> **PAGE EXCERPT**:
============
This was not new to me. For more than a decade, I’ve been hearing from people how shocked they were to see that Bashar al-Assad is capable of committing such horrors, often partly because he wears a suit and tie, studied in London and has a Harley Street cardiologist father-in-law.
“A Rose in the Desert,” one of the most regrettable articles of the 21st century, was a puff piece about Asma and Bashar al-Assad that Vogue ran in March 2011, just before the revolution in Syria began. It quoted the Syrian leader as saying that he chose to study eye surgery because “there is very little blood.”
Many of us will remember reading about Recep Tayyip Erdoğan and his attempt early in his party’s rule to lead Turkey and its economy to a prosperous modernity and as a bridge between civilizations, or the reformer Mohammed bin Salman, who was beginning to allow women to drive in Saudi Arabia and concerts to take place within the kingdom. This is not to say, of course, that there was not a lot of solid and sober reporting that covered those leaders with caution from the beginning. But that was not enough to spare the world some of the horrors of which these men are capable. No matter how brief the period of media enchantment with such leaders is, and no matter how quickly journalists turn against them when they finally commit something far too scandalous to overlook, this early favorable push for the reputation of someone like Erdoğan or bin Salman empowers them to do more harm in the future.
I remember when, in 2018, CNN proclaimed that “Fresh faces offer hope in Lebanon’s first election in a decade,” while using a photo of Saad Hariri, the former prime minister whose family had politically represented the Sunni community in the country for two decades. The choice of photo, of course, was presumably not made by the reporters on ground, and there was no issue with the reporting. We always have to put up with backlash over a headline or a photo that we almost never choose.
But frustrated Lebanese citizens seeing those CNN posts do not know that, and the way they reacted showed how fed up those in the region, who rely heavily on international media to follow news and analysis of what is going on in their countries, could view certain events or figures sometimes.
============
> **ASSIGNED TASK**:
Extend the commentary on how international media portray Middle Eastern leaders, picking up after its final sentence.

> **RECORDS SHOWN**:
============
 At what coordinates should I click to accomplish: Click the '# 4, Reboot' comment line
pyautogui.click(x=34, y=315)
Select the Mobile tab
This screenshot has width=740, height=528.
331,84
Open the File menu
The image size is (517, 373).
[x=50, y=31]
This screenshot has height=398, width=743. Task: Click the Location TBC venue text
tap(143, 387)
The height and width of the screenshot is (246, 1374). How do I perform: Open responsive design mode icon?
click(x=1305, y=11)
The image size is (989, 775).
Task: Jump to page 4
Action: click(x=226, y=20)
============
> **ANSWER SECTION**:
Since the aforementioned 2019 protests, independent media outlets and activists have had to go the extra mile in order to remind the world that political parties such as the Lebanese Forces and the Kataeb are not as progressive and innocent as they have rebranded themselves to seem.
Tunisia knows that story. Many there have been tired of constantly hearing that their country is the “Arab Spring’s only success story,” an assumption based on simplistic dualities. I can’t stress this point enough: Those dualities are oftentimes what men like Saied, Erdoğan and bin Salman will surely find very useful to keep pushing their limits, at least until the media and the international community finally decide that they have gone too far.
Tunisia’s problem is not that its leader is particularly pro- or anti-Western but that Kais Saied’s power grab is not a top priority for the international community (or the Western press). One can see this from the lack of scrutiny of his actions compared with the coverage he received when he was elected.
If decision-makers around the world want to prioritize business deals and expanding spheres of influence at the expense of human rights and freedom, which they will continue to do, the media should at least strive to make that path harder for them to pursue.